§ **WORK REQUEST**:
Each entry needs to be copied exactly, with nothing left out.

[Records contained in a dataset]
——————

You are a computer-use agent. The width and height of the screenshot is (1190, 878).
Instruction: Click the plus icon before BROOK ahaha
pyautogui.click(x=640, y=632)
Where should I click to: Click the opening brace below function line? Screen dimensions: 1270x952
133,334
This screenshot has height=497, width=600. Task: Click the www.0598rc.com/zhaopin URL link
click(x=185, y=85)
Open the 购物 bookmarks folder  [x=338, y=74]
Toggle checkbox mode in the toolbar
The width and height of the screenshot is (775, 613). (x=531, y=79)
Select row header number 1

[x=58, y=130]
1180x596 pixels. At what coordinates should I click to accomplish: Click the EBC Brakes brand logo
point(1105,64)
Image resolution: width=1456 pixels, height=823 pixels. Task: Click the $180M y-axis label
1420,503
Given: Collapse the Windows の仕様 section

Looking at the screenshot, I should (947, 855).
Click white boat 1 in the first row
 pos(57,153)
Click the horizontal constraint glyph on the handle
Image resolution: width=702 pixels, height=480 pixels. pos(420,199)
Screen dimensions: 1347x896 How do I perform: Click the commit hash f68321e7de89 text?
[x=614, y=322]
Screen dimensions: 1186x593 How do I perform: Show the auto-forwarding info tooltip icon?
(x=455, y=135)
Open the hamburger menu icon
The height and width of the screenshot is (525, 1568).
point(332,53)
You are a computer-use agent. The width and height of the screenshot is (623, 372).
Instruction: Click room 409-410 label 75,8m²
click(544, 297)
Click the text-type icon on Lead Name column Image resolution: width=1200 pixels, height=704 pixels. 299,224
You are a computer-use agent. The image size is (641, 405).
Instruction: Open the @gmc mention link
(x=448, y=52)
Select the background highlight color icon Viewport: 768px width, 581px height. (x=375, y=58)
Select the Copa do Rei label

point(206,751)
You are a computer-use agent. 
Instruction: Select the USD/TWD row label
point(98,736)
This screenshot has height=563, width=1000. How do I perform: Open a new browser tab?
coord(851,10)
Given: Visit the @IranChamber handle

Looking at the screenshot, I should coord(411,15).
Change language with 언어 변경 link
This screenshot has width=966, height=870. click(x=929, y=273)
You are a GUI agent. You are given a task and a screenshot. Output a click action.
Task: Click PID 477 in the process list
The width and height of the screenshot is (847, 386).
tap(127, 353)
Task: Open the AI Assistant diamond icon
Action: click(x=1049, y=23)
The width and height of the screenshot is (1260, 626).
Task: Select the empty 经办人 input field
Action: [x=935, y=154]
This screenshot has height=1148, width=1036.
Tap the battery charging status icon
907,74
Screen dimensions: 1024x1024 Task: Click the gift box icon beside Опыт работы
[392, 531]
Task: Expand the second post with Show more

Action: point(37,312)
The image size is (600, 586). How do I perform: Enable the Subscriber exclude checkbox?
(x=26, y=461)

——————

§ **ANSWER SPACE**:
You are a computer-use agent. The width and height of the screenshot is (1190, 878).
Instruction: Click the plus icon before BROOK ahaha
pyautogui.click(x=640, y=632)
Where should I click to: Click the opening brace below function line? Screen dimensions: 1270x952
133,334
This screenshot has height=497, width=600. Task: Click the www.0598rc.com/zhaopin URL link
click(x=185, y=85)
Open the 购物 bookmarks folder  [x=338, y=74]
Toggle checkbox mode in the toolbar
The width and height of the screenshot is (775, 613). (x=531, y=79)
Select row header number 1

[x=58, y=130]
1180x596 pixels. At what coordinates should I click to accomplish: Click the EBC Brakes brand logo
point(1105,64)
Image resolution: width=1456 pixels, height=823 pixels. Task: Click the $180M y-axis label
1420,503
Given: Collapse the Windows の仕様 section

Looking at the screenshot, I should (947, 855).
Click white boat 1 in the first row
 pos(57,153)
Click the horizontal constraint glyph on the handle
Image resolution: width=702 pixels, height=480 pixels. pos(420,199)
Screen dimensions: 1347x896 How do I perform: Click the commit hash f68321e7de89 text?
[x=614, y=322]
Screen dimensions: 1186x593 How do I perform: Show the auto-forwarding info tooltip icon?
(x=455, y=135)
Open the hamburger menu icon
The height and width of the screenshot is (525, 1568).
point(332,53)
You are a computer-use agent. The width and height of the screenshot is (623, 372).
Instruction: Click room 409-410 label 75,8m²
click(544, 297)
Click the text-type icon on Lead Name column Image resolution: width=1200 pixels, height=704 pixels. 299,224
You are a computer-use agent. The image size is (641, 405).
Instruction: Open the @gmc mention link
(x=448, y=52)
Select the background highlight color icon Viewport: 768px width, 581px height. (x=375, y=58)
Select the Copa do Rei label

point(206,751)
You are a computer-use agent. 
Instruction: Select the USD/TWD row label
point(98,736)
This screenshot has height=563, width=1000. How do I perform: Open a new browser tab?
coord(851,10)
Given: Visit the @IranChamber handle

Looking at the screenshot, I should coord(411,15).
Change language with 언어 변경 link
This screenshot has width=966, height=870. click(x=929, y=273)
You are a GUI agent. You are given a task and a screenshot. Output a click action.
Task: Click PID 477 in the process list
The width and height of the screenshot is (847, 386).
tap(127, 353)
Task: Open the AI Assistant diamond icon
Action: click(x=1049, y=23)
The width and height of the screenshot is (1260, 626).
Task: Select the empty 经办人 input field
Action: [x=935, y=154]
This screenshot has height=1148, width=1036.
Tap the battery charging status icon
907,74
Screen dimensions: 1024x1024 Task: Click the gift box icon beside Опыт работы
[392, 531]
Task: Expand the second post with Show more

Action: point(37,312)
The image size is (600, 586). How do I perform: Enable the Subscriber exclude checkbox?
(x=26, y=461)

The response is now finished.